My friend wrote:
I had a liberal bring up the declaration if independence regarding slavery. I got mad because he kept foundering around on issues. So, I told him that is was an obvious issue. He talked about the civil war. I said it was a states-rights issue, it again brought up the dec. of ind. with " all men are created equal". I understand his logic, but that didn't guarantee abolition of slavery because states were left to make that decision. Would you say that's the reason the founders did not abide by the "all men are created equal"? I've been confused over that as well.
and my response:
Douglas V. Gibbs
They knew that slavery was a sin. They did believe that all men were created equal, or at least a number of them did.
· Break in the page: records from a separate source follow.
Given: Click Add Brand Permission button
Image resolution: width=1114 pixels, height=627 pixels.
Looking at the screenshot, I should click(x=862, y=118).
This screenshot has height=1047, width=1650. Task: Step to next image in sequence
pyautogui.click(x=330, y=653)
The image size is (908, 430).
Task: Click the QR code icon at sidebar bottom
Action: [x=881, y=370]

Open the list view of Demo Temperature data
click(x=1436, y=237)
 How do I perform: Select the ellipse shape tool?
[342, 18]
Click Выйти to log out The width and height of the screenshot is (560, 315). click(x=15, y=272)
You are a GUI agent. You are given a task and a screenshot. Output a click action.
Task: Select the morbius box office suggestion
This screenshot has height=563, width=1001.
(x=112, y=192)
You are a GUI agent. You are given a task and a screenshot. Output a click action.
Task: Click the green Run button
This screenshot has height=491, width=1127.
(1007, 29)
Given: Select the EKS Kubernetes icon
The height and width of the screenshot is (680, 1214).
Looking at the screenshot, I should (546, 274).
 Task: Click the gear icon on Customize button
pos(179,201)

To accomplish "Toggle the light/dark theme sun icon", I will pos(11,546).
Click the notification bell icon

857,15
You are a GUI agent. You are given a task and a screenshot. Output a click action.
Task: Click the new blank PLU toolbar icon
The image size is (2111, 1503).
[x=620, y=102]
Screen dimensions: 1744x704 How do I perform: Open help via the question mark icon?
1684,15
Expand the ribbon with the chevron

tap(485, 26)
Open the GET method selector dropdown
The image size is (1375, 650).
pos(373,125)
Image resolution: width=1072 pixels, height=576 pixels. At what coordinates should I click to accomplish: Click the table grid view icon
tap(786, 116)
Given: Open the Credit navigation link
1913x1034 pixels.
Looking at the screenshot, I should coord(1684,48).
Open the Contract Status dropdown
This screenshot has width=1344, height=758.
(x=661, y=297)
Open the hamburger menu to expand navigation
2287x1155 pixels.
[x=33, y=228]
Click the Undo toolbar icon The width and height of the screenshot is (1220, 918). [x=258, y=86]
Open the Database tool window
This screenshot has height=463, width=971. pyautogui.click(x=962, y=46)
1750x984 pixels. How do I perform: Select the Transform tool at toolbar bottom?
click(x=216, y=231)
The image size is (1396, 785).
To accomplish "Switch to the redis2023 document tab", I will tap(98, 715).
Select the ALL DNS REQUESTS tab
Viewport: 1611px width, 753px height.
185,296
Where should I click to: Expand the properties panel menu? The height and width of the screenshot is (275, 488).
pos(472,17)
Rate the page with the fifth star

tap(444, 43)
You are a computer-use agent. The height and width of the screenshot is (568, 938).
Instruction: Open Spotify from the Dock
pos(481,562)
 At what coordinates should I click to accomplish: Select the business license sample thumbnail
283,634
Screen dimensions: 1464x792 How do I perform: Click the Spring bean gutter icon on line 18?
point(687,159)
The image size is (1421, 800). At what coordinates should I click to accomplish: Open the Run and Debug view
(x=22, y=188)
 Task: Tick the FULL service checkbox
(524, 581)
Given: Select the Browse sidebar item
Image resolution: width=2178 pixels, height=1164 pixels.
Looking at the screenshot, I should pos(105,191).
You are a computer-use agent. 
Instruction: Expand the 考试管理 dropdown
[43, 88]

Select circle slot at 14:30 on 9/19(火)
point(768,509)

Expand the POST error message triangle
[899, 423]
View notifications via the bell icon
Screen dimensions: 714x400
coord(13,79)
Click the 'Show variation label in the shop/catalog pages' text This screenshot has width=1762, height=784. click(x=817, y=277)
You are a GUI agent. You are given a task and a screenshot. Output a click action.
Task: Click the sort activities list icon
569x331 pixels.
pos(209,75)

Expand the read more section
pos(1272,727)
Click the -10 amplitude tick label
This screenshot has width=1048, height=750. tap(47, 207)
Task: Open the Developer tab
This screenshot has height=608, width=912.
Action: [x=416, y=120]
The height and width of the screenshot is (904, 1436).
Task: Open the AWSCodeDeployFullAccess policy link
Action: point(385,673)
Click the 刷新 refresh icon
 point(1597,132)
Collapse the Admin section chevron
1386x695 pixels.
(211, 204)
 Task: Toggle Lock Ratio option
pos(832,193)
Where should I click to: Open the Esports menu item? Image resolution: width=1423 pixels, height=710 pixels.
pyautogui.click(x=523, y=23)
However, without the vote of the southern States, the Constitution would have never been ratified. And you are right, slavery was up to each State, so abolition needed to be done by each State, if not by amendment. Approaching the Civil War, a strong abolition movement was in play in the South, and I believe that if the war had not broke out, slavery would have been abolished State by State within two decades. Getting back to the founders, one must remember that they did not just forget about slavery. In fact, they began the abolition process in the text of Article I, Section 9, which enabled the Congress to outlaw the Atlantic Slave Trade in 1808. If they were high on slavery, why would they work to abolish the Atlantic Slave Trade?